660.827.4833

I recently read an article that was titled “8 Ways to Stop Going to Church Without Anyone Noticing.” The article boasts that “each step is so soft and subtle that no one, not even your parents, will have noticed or stopped to challenge you.” What are these steps you may ask? [While I’m only going to discuss the first three, here is the list]:

        1. Get really involved in something else.
        2. Only go to church every other week.
        3. Describe everything as boring.
        4. Don’t serve.
        5. Find a problem with something/someone.
        6. Date a non-Christian.
        7. Take a break from Church.
        8. Promise to come back when life is simpler.

Unfortunately, this is the path that many of our youth are taking today. There used to be a time in our culture where Sundays and Wednesdays were set apart for Church. However, more and more, these two days that were once set apart are now up for grabs. Whether it be sports, music, plays, tv shows, or work, they all now compete against our students’ time in Church and fellowship with believers. Sadly, everything but Church is winning this battle in our students lives. Many of the things that compete for our students time are not bad things, in and of themselves, but when they are put up against the meeting together as believers, they are. When these things take over our student’s time, Church becomes a secondary issue. When our students become really involved with other things to the point where it takes them away from meeting together as believers, whether it be church or youth group, they begin to pull away from the Church. As they miss one week of services it continues to get easier to miss the next. When they irregularly attend Church or youth group then they become disconnected with what is going on. They don’t understand what the preacher or teacher is talking about and they get confused because they haven’t been there to learn all the things that led up to what they are hearing. This confusion then leads to boredom, they give up on trying to understand because they aren’t there enough to know what is going on, and this leads them to not want to come back. This irregular attendance also leads to a disconnection between the student and the rest of their peers in the youth group or at church. I don’t know how many times I have heard that so and so will not come to something because their friends aren’t there and they don’t know anyone. This problem is caused because they are either irregular attenders or they never come to anything anyway. If they came regularly they would have friends there.
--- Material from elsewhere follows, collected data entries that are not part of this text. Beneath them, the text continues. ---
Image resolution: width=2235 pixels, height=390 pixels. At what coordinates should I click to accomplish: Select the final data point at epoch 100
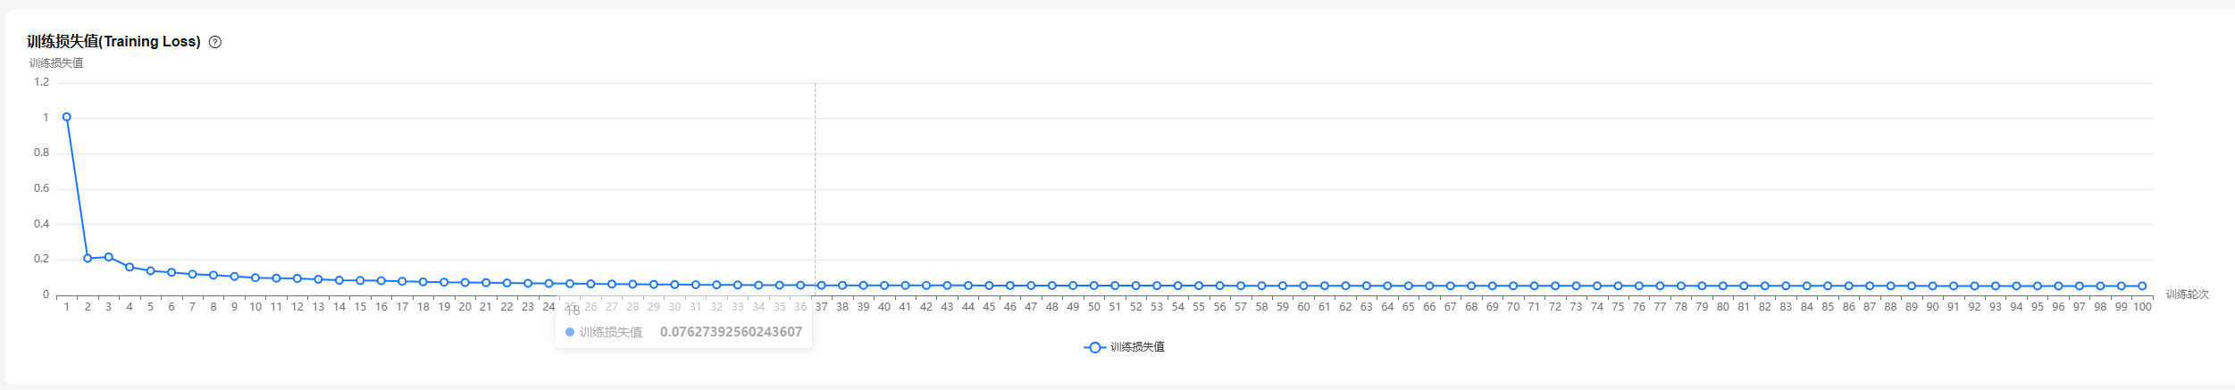[2142, 286]
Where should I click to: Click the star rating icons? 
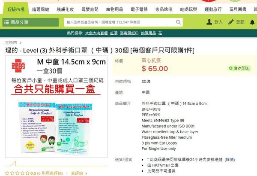point(17,173)
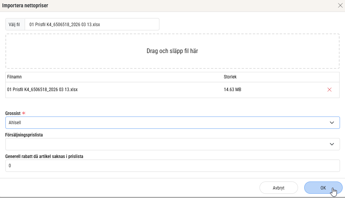Focus the Generell rabatt input field
Image resolution: width=345 pixels, height=198 pixels.
[172, 166]
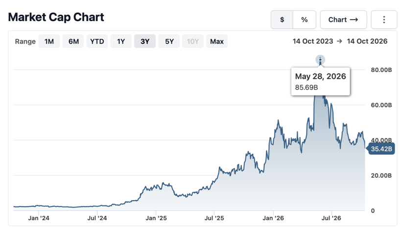This screenshot has width=400, height=230.
Task: Open the three-dot more options menu
Action: pos(384,20)
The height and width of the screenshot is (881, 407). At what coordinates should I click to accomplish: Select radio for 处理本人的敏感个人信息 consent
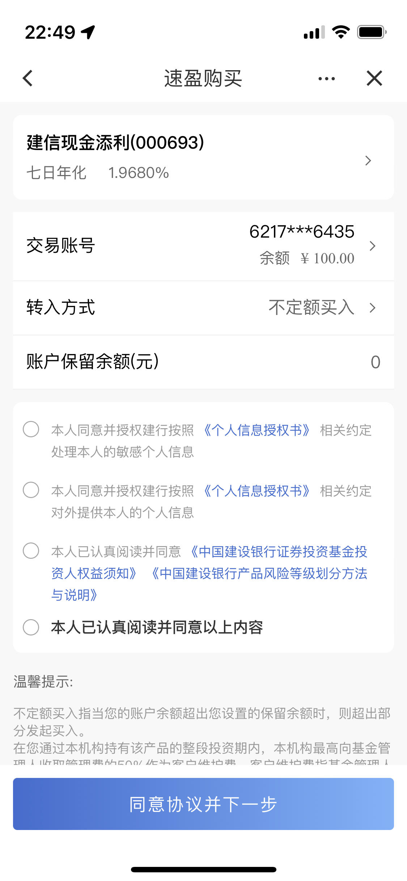point(31,429)
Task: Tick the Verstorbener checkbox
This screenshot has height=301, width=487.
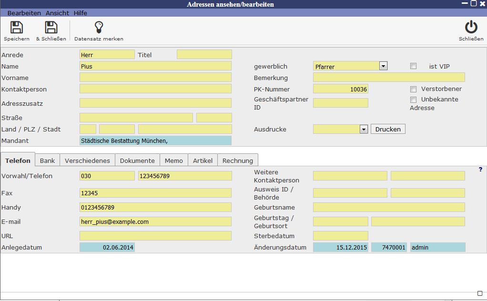Action: (413, 89)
As believers and followers of Christ we are suppose to meet together. In the book of Hebrews in chapter 10 verse 25 we are told not to neglect meeting together, as is the habit of some. But how do we get our students to understand this truth, that it is a high priority in a believers life to meet with other believers regularly.

I believe that Deuteronomy 11:18-20 gives us a good answer. It says, “You shall therefore lay up these words of mine in your heart and in your soul, and you shall bind them as a sign on your hand, and they shall be as frontlets between your eyes. You shall teach them to your children, talking of them when you are sitting in your house, and when you are walking by the way, and when you lie down, and when you rise. You shall write them on the doorposts of your house and on your gates,”.

Quite simply, Deuteronomy 11:18-20 tells us that we are to teach our children the Word of God in all that we do. This means that what we read in God’s Word should affect how we live our lives and run our homes. When the Bible tells us in Hebrews 10:25 not to neglect meeting together as believers we should live out what it says. If we commit ourselves to doing this, then our students will follow. Now don’t think this will not come at a cost. You yourself will have to sacrifice some things to follow where the Word of God will lead you. But in sacrificing things in your own life it will teach your students to do the same. However, sometimes you will have to make your student go to church. But when that happens remind them why you are making them go. Explain to them that sometimes (a lot of times) we have to give up what we want to do for what God wants us to do. Being a follower of Christ is not easy and you will have to give up some things in this life to follow Him. Don’t let your students waste their youth on something that only lasts for a season. Lead them by example and watch how God will use their life.